La vie de Marie Pigeonnier/8
VIII
Une bonne affaire.
Il voulait bien aider Marie Pigeonnier à faire fortune, mais il entendait retirer de l’opération un profit honnête.
Voici donc ce qu’il lui proposa textuellement.
— Ma toute belle, les scrupules et les préjugés ne sauraient arrêter une nature solidement trempée comme la vôtre. J’ai une proposition à vous faire…
— Avantageuse ?
— Cela dépend un peu de votre intelligence ; c’est dire que vous devez réussir.
— Que faudra-t-il faire ?
— Avec vous, je n’irai pas par quatre chemins ; vous êtes femme à tout comprendre, même ce qu’on ne dit pas.
— Vous voulez m’épouser ?
— Pas tout à fait.
— Alors…
— M’associer avec vous, simplement.
— Pour exploiter…
— Un commerce facile, agréable, et n’exigeant pas de connaissances spéciales.
— Expliquez-vous.
— D’abord, je suis votre commanditaire.
— Et vous mettez dans l’affaire ?…
— Une trentaine de mille francs.
— Je parie qu’il s’agit d’une table d’hôte.
— Pas précisément ; cependant vous brûlez.
— J’y suis, vous voulez me faire tenir des meublés.
— Eh ! eh !… C’est presque cela.
— Eh bien ! je ne devine pas.
— Que si.
— Parole d’honneur !
— Vous me feriez douter de votre perspicacité.
— Pardon, c’est une véritable énigme que vous me posez là.
— Suivez-moi bien. Nous meublons avec goût, mais économiquement, une petite maison.
— Un petit hôtel…
— Parfaitement.
— Dans une rue tranquille…
— Pas trop loin du centre.
— Vous voyez bien que vous me comprenez…
— Je commence seulement.
— Alors nous sommes près de nous entendre…
— C’est selon… les conditions. Continuez, je vous prie.
— Il vous sera facile, grâce à vos connaissances, de lancer des invitations dans le monde qui s’amuse…
— Assurément.
— Vous dénicherez bien quelques jolis et frais minois que nous.., lancerons.
— On jouera aussi…
— Quand il y aura des éléments…
— Et ma part là dedans ?
— Maîtresse de maison, il vous sera aisé de vous la faire belle. D’ailleurs, vous êtes très séduisante…
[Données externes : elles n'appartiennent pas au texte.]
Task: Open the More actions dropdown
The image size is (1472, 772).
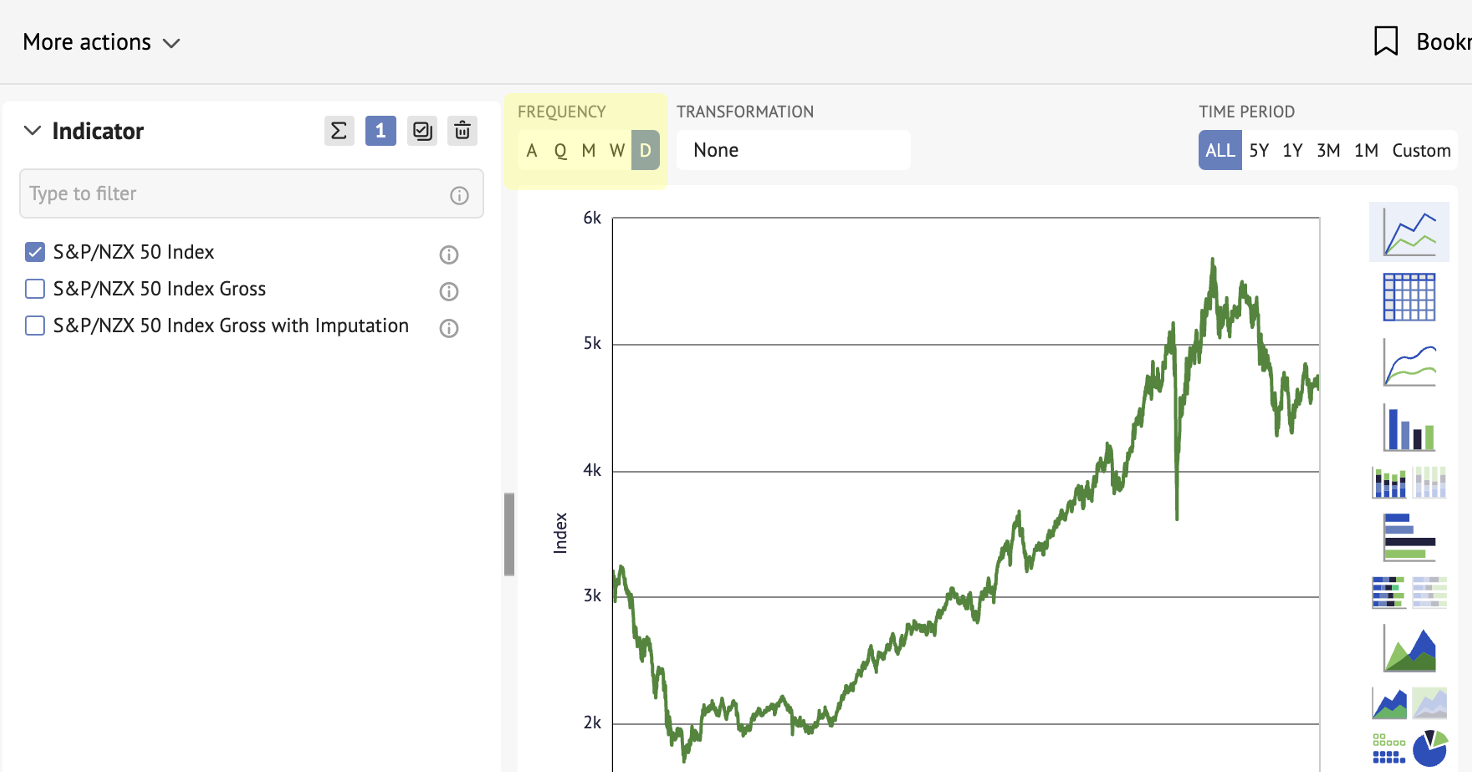Action: (101, 42)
— Ah ! il faudra alors que je paye aussi de ma personne.
— Aucune clause de notre acte d’association ne vous y obligera ; je pense seulement que vous ne pourrez faire autrement, et que ce sera une attraction pour l’établissement.
— Vous vous y voyez déjà, n’est-ce pas ?
— Pourquoi pas ? Je vous adore, ma chère Marie, mais je ne suis pas égoïste. Ne pouvant par mes seules ressources assurer votre avenir, je veux au moins contribuer à votre fortune.
— Et y participer…
— Dame ! J’engage des capitaux, il est juste que cela me rapporte. Du reste, vous tiendrez les livres.
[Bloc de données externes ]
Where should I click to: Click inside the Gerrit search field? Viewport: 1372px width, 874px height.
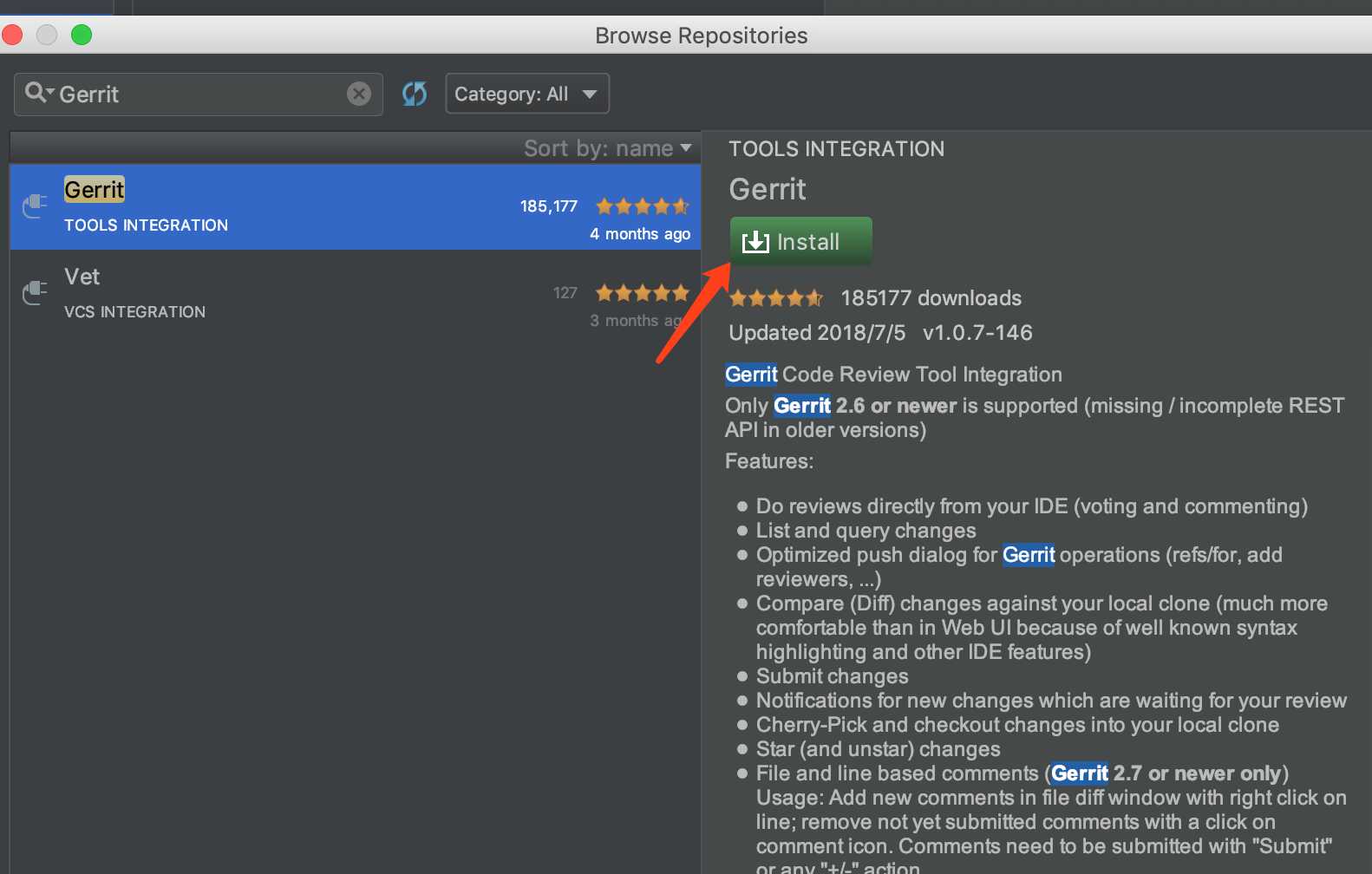[199, 95]
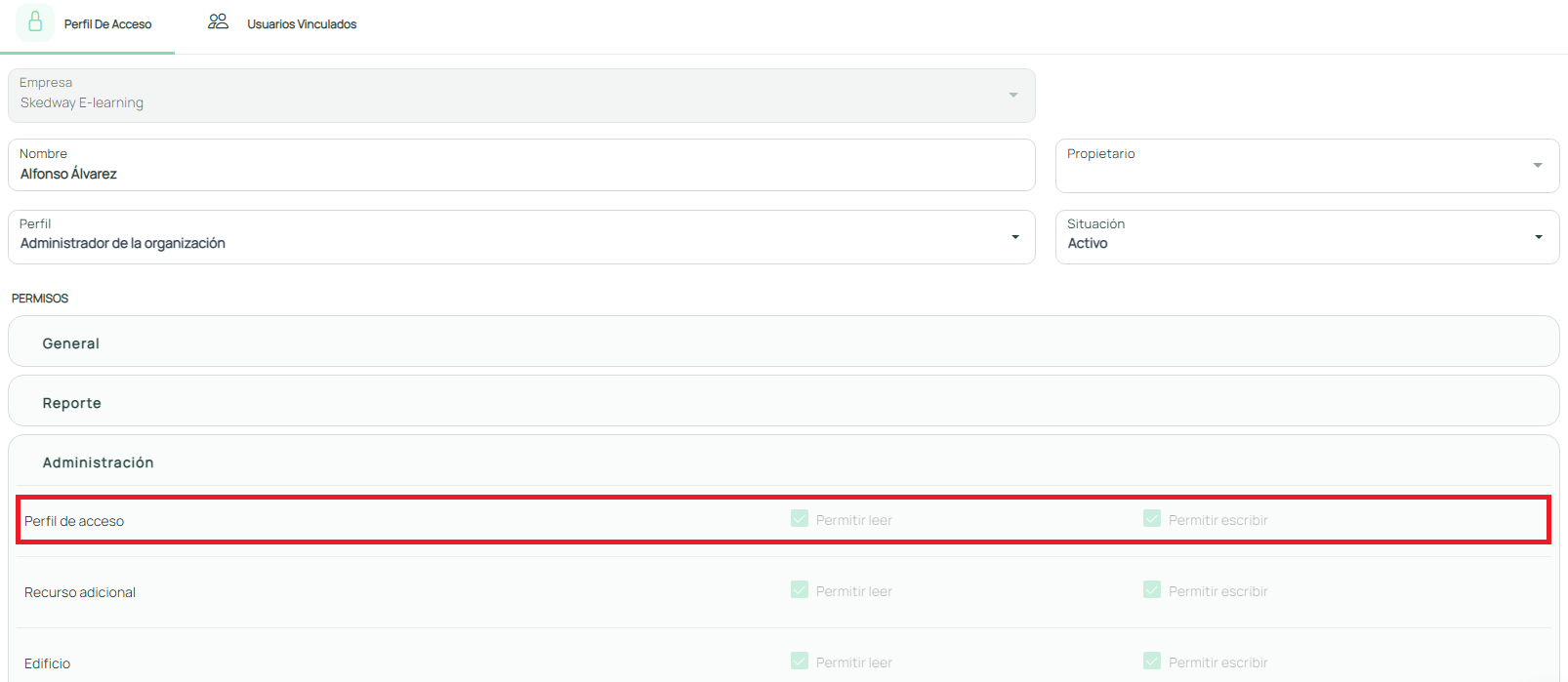The height and width of the screenshot is (682, 1568).
Task: Toggle Permitir escribir for Perfil de acceso
Action: (x=1152, y=519)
— Est-ce qu’il y aura une enseigne sur la porte ?
— Ce n’est pas utile. Vous enverrez votre carte, avec l’adresse, à tous vos amis et aux miens, ainsi qu’aux gens du monde élégant, et cela suffira.
— Vous croyez ?
— J’en suis sûr.
— Vous savez cela par expérience, peut-être.
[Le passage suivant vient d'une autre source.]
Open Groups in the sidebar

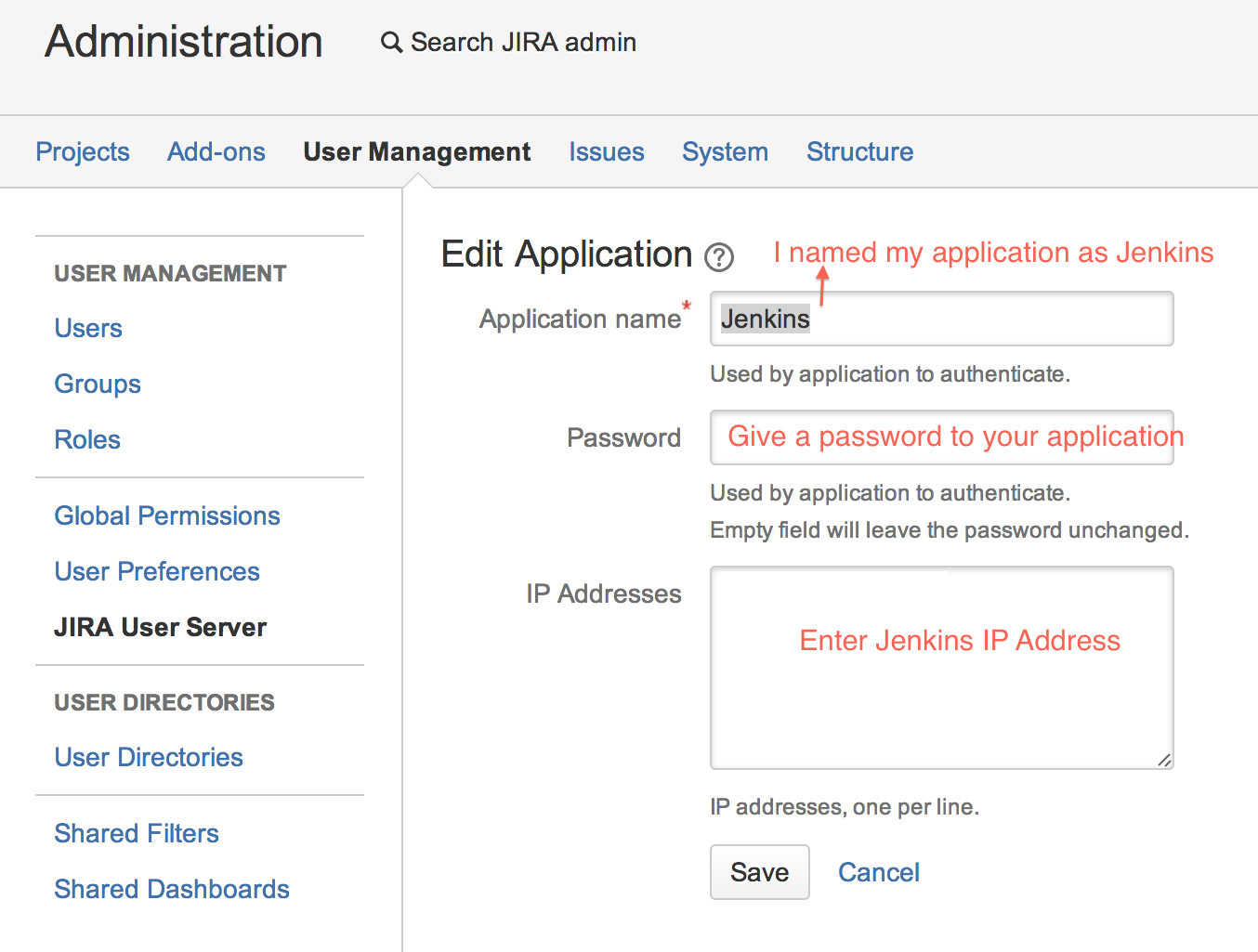[x=98, y=384]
— Oui. Une première fois… j’ai assez réussi…
— Ah ! ah !…
— Seulement une maladresse a forcé la police à nous honorer d’une visite ; désormais toutes les précautions seront prises pour éviter un pareil désagrément ; d’ailleurs, en aucune façon, vous ne serez compromise…
— Vous garantissez la casse…
— Absolument.
— Soit. Je réfléchirai.
— L’occasion est superbe, ne la laissez pas échapper, vous ne la retrouveriez pas.
— Je ne vous demande que quarante-huit heures.
— Et je vous les accorde bien volontiers.
— Pas d’équivoque ; c’est bien la direction d’un tripot que vous m’offrez.
— Oh ! d’un tripot ! Le jeu ne sera pas le principal attrait de vos salons…
— Et vous évaluez les bénéfices ?…
— En trois années, vous aurez réalisé vos 20 à 25,000 livres de rentes, sans compter ce que nous pourrons encore retirer de la cession de la maison.
— Et pas de danger ?
— Aucun… Cela n’exige qu’un peu de tact et de prudence.
— Il est probable que nous signerons demain.
— Je vous y engage, ma toute belle, autant que je le souhaite.
— À demain donc.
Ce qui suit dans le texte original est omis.